Biophilia may have been the title of her 2011 seventh album, but the Icelandic composer’s penchant for irrepressible life forms has had an ongoing life of its own in her work. Fossora, she says, is a feminisation of the Latin word for “burrower” (badgers are “fossorial” mammals). The life of the soil, nesting and burial are just three themes that grow directly out of this fertile loam. Terroir is another. Conceived during lockdown, when anyone in their right mind would have hastened back to their native island home, Fossora found Björk on Icelandic turf for an extended period, hosting micro-raves in her house. All she wanted to play was gabber – the pounding 90s Dutch variant on techno.
So Fossora has proper beats on it, a kind of holy grail for longtime Björk fans who remember her clubbier past. And you can, just about, dance to some of these songs – although it would probably look more like headbanging. The title track offers up a particularly extreme cocktail of punishing percussion and swirling vocals. The beats throughout come in association with Indonesian gabber merchants Gabber Modus Operandi.
Björk’s intention was to react against the airy themes of her previous album, Utopia (2017). Many wind instruments remain, but these tend to be bass clarinets – often six of them – alongside trombone, oboe and cor anglais, hooting and groaning.
Where Björk occasionally breaks with this lower tone palette on tracks such as Allow, it’s to let an army of flutes unleash a ravey melody to lub-dub beats. Part of this album is devoted to new romantic relationships, fantasias in which love can take root again after 2015’s anguished Vulnicura, which dealt with the breakdown in Björk’s relationship with her daughter’s father. The slight downside is that, like some Walt Disney cartoon bluebirds, these trilling flutes and whimsical clarinets break the mood of majestic ache that makes Fossora one of Björk’s hardest-hitting albums.
Björk’s mother died in 2018 after a long illness; a number of these songs are tributes to Hildur Rúna Hauksdóttir. Ancestress is explicitly billed as an epitaph. Forgoing the more rigid Icelandic tradition in which a priest lists facts about the deceased, Björk celebrates her mother’s idiosyncrasies – her dyslexia, her homeopath’s cantankerous disregard for doctors. Details such as the smell of her passing are set to brittle strings and dissonant beats, with Björk’s son, Sindri, on backing vocals. An epic video follows a funeral procession that re-enacts Hildur’s death in fantastical form, a “matrimort” with the earth.

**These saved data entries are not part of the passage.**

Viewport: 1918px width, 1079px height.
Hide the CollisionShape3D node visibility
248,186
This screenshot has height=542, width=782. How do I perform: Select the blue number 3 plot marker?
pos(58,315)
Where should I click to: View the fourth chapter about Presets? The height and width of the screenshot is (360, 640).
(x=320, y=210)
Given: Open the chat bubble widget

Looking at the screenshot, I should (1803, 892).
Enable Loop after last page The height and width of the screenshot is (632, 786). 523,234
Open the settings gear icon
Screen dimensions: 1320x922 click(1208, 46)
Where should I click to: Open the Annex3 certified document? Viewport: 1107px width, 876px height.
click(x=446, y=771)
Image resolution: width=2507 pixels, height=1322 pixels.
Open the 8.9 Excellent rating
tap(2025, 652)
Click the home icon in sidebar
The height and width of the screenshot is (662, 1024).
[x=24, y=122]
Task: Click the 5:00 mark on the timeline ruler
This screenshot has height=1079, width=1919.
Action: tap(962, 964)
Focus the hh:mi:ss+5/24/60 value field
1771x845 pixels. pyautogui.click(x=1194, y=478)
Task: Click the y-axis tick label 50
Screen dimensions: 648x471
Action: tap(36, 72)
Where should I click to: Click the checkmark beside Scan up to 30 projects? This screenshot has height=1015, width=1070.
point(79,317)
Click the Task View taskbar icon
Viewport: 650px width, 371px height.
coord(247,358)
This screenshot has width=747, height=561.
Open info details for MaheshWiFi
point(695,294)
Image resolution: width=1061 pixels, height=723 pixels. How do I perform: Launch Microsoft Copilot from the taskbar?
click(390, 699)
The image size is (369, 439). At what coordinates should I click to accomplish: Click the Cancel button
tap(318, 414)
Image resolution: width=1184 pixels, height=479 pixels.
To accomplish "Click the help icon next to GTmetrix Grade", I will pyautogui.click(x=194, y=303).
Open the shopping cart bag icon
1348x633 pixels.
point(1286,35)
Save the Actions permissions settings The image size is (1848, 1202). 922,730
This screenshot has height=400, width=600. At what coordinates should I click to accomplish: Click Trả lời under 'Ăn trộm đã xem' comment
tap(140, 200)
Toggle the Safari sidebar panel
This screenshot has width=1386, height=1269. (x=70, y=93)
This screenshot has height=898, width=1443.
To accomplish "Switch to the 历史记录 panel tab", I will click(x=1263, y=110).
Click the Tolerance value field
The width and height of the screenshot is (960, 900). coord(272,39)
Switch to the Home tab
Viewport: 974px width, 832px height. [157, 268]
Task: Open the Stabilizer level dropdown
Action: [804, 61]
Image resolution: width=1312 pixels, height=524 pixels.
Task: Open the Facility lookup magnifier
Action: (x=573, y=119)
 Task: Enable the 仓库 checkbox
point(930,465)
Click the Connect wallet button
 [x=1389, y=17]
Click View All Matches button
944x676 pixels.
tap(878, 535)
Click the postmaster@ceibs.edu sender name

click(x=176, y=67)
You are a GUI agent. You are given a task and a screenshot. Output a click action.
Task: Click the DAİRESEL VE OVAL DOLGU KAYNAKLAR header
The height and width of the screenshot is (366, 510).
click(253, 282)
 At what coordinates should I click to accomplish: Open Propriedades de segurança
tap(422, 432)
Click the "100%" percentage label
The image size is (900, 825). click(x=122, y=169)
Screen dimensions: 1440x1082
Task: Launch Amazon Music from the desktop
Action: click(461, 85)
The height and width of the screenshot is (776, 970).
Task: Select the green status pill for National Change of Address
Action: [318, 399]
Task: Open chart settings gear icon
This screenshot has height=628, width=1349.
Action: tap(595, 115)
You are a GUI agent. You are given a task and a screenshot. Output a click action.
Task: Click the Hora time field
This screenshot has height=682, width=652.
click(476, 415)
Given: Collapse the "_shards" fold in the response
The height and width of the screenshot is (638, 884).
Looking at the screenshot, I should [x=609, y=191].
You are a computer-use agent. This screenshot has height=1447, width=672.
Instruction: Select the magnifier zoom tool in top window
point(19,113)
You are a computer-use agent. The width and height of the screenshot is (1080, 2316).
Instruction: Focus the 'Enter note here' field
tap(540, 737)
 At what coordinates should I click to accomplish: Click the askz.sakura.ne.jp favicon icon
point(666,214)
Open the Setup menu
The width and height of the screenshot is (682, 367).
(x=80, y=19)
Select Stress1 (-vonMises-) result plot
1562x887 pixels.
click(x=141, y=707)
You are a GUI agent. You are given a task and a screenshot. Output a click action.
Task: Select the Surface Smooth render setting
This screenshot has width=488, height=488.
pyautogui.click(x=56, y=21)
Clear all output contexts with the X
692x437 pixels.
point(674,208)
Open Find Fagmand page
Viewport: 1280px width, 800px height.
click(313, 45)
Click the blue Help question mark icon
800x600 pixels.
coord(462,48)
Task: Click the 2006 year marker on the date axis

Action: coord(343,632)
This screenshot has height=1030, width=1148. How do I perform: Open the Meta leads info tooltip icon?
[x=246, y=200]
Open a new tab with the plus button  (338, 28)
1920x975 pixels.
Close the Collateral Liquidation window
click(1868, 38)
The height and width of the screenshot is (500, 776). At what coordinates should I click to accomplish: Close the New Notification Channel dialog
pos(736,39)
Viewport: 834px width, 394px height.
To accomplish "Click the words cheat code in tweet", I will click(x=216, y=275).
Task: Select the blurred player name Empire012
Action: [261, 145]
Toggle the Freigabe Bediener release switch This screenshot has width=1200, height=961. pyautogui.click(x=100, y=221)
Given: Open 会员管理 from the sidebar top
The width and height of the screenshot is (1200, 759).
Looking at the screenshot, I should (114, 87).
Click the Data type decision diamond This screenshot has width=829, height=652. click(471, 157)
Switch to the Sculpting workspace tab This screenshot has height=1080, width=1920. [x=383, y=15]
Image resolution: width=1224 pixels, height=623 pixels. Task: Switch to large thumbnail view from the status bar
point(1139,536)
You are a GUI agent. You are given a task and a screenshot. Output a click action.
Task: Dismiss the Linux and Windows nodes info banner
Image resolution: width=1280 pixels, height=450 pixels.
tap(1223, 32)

When Björk describes her mother, she is often also describing herself (“She had an idiosyncratic sense of rhythm… she invents words and adds syllables!”). There’s more mother-daughter slippage, too, on the elegiac Her Mother’s House, the closing track. Björk describes her mother’s voice, and likens her house to the chambers of her heart. The guest here is Björk’s own daughter, Ísadóra Bjarkadóttir Barney, whose move away from home at 19 is reflected upon here, another crank along the gearwheel of life.
If it’s possible, Sorrowful Soil is even more emotional. In this eulogy for Hildur, set to a distant bassline, massed choirs follow Björk’s lead as she sings about the quantity of eggs produced by a woman’s body, her “emotional textile”. The way she sings “emotional” recalls the “emotional landscapes” of 1997’s Jóga.
“You did your best, you did well,” insist the voices, digitally persistent: “did, did, did!” It’s pretty much the best thing a child can say to their mother – or vice versa – particularly when the two women didn’t always have an easy relationship.
Less obviously, the exquisite Atopos finds Björk emphasising the importance of persevering with relationships; it also partially addresses her mother. The track captures the wonders of Fossora in miniature – hammering beats, a thicket of tense clarinets, and Björk’s unmistakable vocal in didactic mode, upfront and emphatic.